**What is being asked:**
Please copy every line of the material below word for word, leaving the pictures out of your answer.

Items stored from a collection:
◇ ◇ ◇

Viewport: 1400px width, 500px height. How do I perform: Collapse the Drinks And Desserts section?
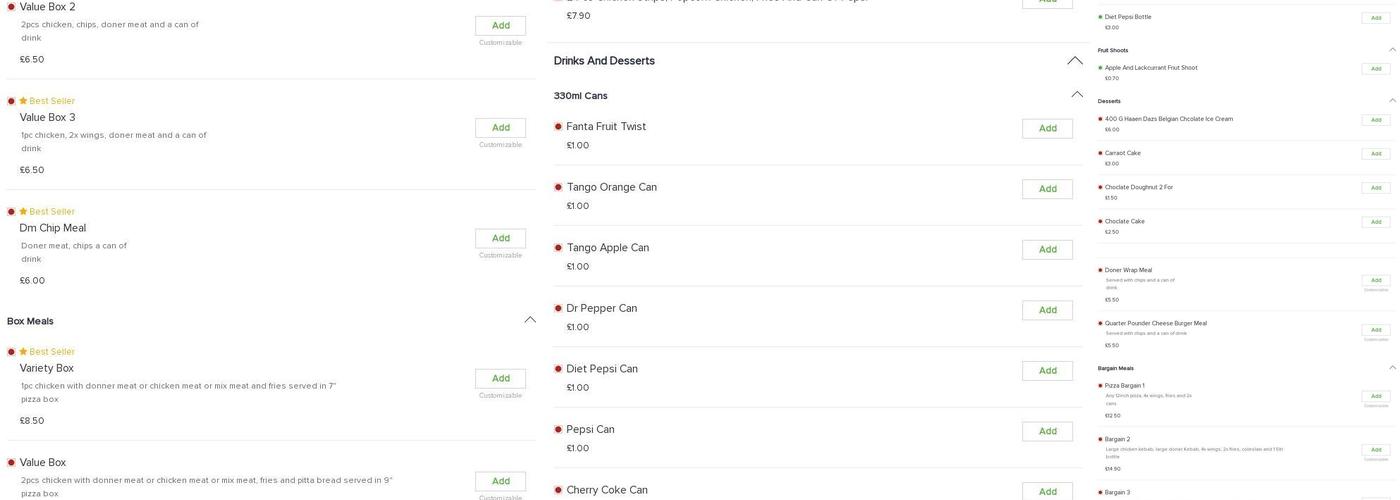pyautogui.click(x=1075, y=61)
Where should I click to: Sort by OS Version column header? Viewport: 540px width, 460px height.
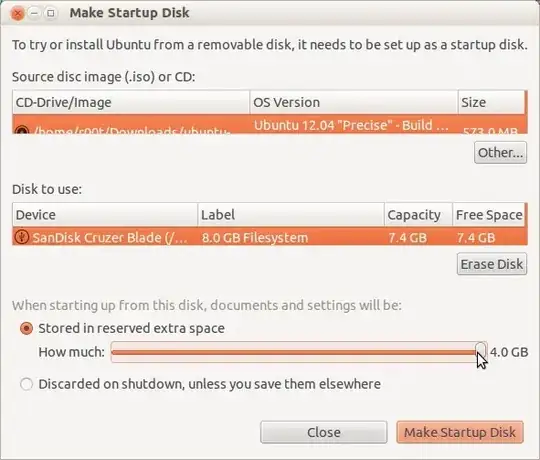pos(354,102)
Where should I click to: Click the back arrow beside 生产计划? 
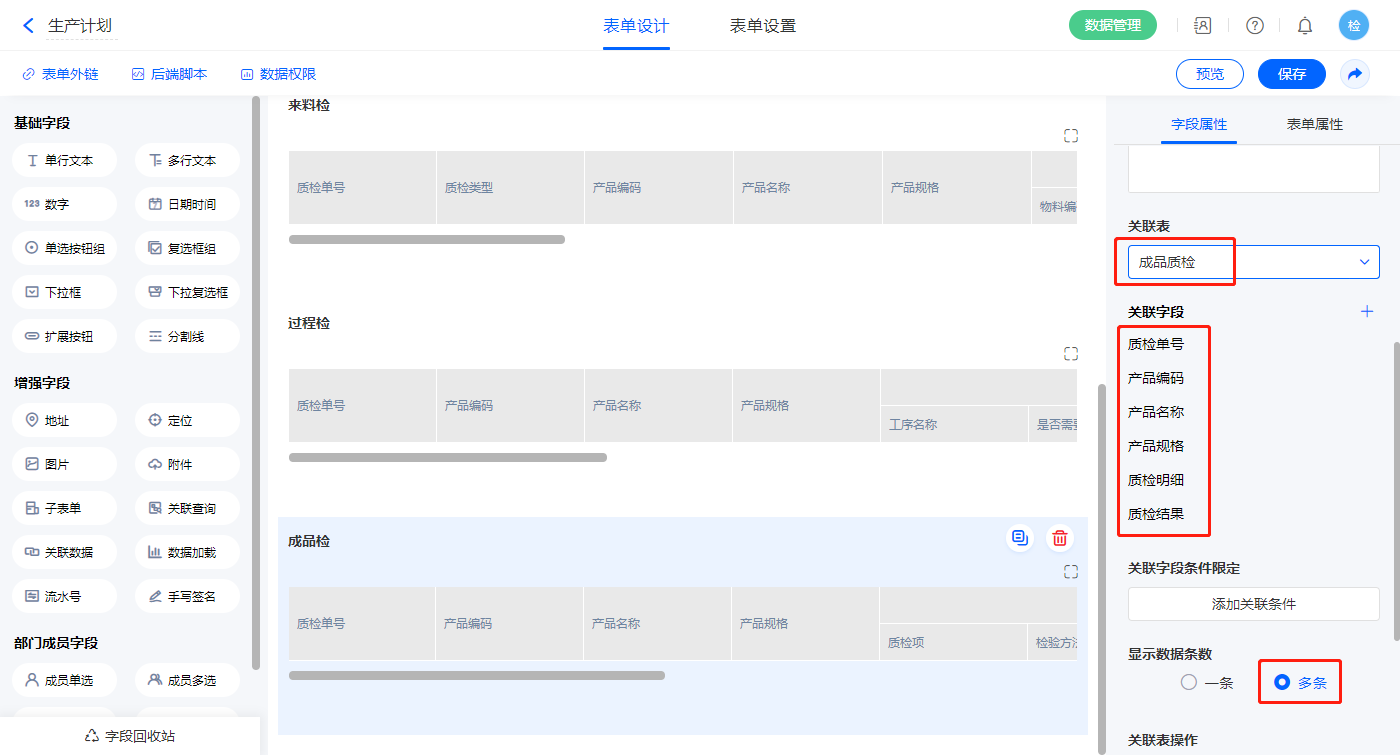click(28, 26)
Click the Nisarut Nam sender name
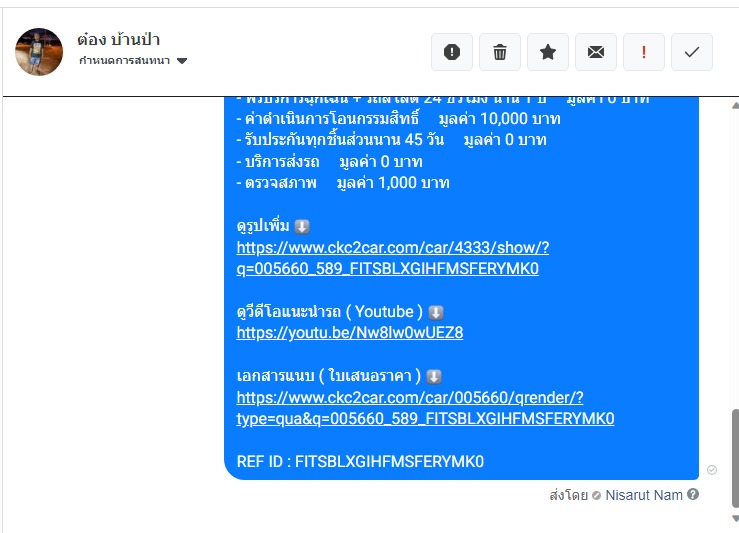The height and width of the screenshot is (533, 739). 644,495
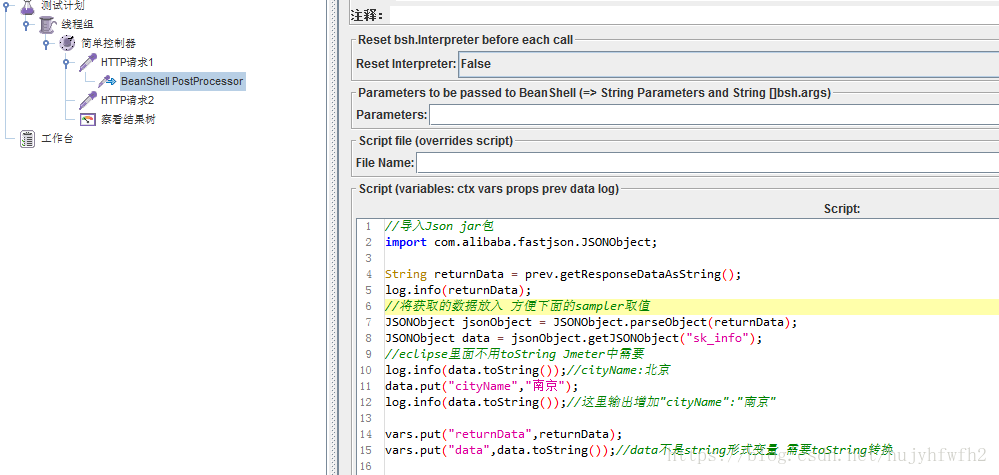
Task: Click the 察看结果树 listener gauge icon
Action: [88, 119]
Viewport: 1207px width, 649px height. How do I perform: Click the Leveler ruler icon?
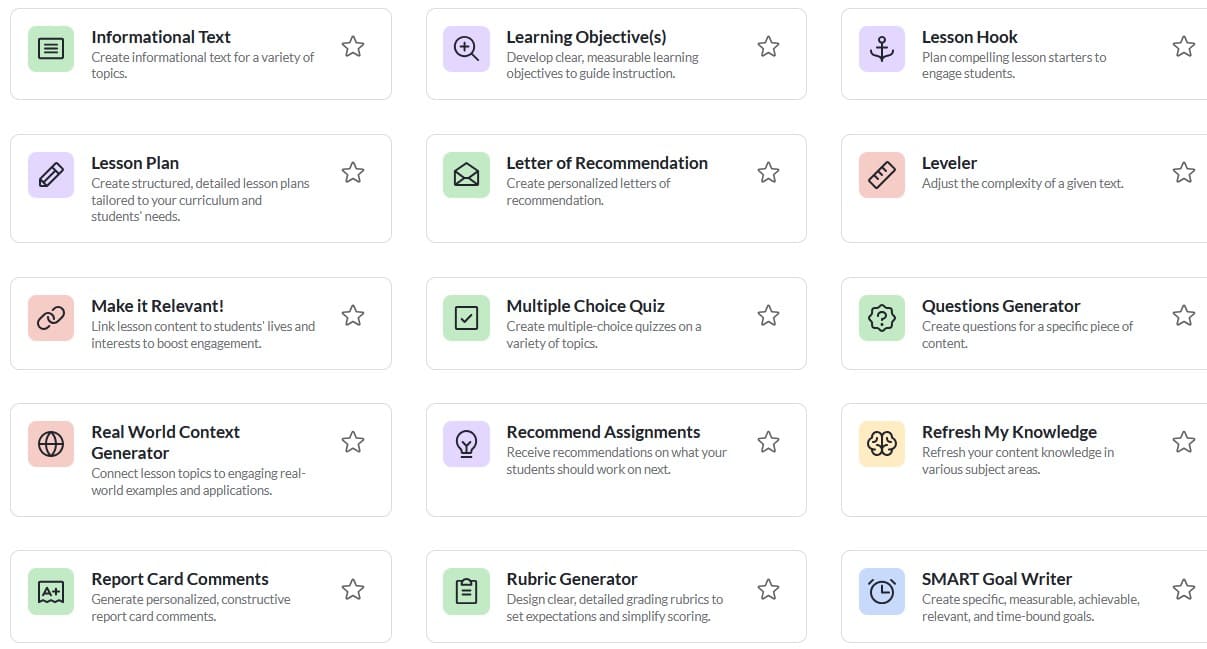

◇ ◇ ◇

**Reply:**
Viewport: 1400px width, 500px height. How do I perform: Collapse the Drinks And Desserts section?
pyautogui.click(x=1075, y=61)
Where should I click to: Sort by OS Version column header? Viewport: 540px width, 460px height.
pos(354,102)
Where should I click to: Click the back arrow beside 生产计划? 
click(28, 26)
Click the Nisarut Nam sender name
The height and width of the screenshot is (533, 739). 644,495
Task: Click the 察看结果树 listener gauge icon
Action: [88, 119]
Viewport: 1207px width, 649px height. How do I perform: Click the Leveler ruler icon?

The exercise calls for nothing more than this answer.